Pro Tip: The power of the NWPI Buddy approach is that it combines the structured, deterministic data from SD-WAN Manager APIs with the natural language understanding of LLMs. The API data ensures accuracy, while the LLM provides accessibility -- network operators do not need to memorize API endpoints or parse JSON responses manually.
AIOps in Catalyst SD-WAN: Simplifying Day-2 Operations
AIOps represents the convergence of all AI and ML capabilities into a unified operations framework. The goal is twofold:
- Mitigate issues before they impact users -- and when issues do occur, offer root cause analysis to reduce Mean Time to Resolution (MTTR)
- Optimize network and application performance to achieve higher operational efficiency
The AIOps portfolio in Catalyst SD-WAN consists of four major capabilities:
| AIOps Capability | Function | Status |
|---|---|---|
| Predictive Path Recommendations | AI-driven path optimization to improve application performance | Available |
| AI Assistant for Networking | Interactive LLM-based assistant for feature and operational queries | Beta |
| Bandwidth Forecasting | AI/ML-based capacity planning and usage prediction | Beta |
| Anomaly Detection | Automated detection of network anomalies across key KPIs | Beta |
How Do Predictive Path Recommendations Improve AI SD-WAN Performance?

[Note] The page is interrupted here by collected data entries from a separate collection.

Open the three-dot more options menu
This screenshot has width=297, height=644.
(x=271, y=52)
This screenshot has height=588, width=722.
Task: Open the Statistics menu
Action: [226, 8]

Predictive Path Recommendations, powered by ThousandEyes WAN Insights, represent the most mature AIOps capability in Catalyst SD-WAN. This feature transforms IT operations from a reactive model to a truly predictive one.
The Three-Step Process
-
Ingest Telemetry: The system collects network telemetry via SD-WAN Analytics. This includes performance metrics across all overlay tunnels and transports.
-
Data Analysis: Predictive modeling algorithms forecast potential issues and generate path recommendations. The system identifies when a current path is likely to degrade and calculates the estimated performance gain from switching to an alternative path.
-
Feedback Loop: Based on the recommendations, SD-WAN policies can be fine-tuned to make path changes that improve application experience. This creates a continuous improvement cycle.
Out-of-the-Box Application Groups
Predictive Path Recommendations comes with pre-configured application groups for common enterprise applications:
- Office 365
- Webex
- Google Workspace
- Salesforce
- GoTo Meeting
- Voice
These application groups work immediately without requiring custom configuration, enabling rapid time-to-value.
Licensing and Activation
A critical detail for deployment planning: Predictive Path Recommendations is included with the SD-WAN DNA Advantage+ license. Notably, a ThousandEyes Enterprise Agent is not necessary -- the capability works with embedded telemetry.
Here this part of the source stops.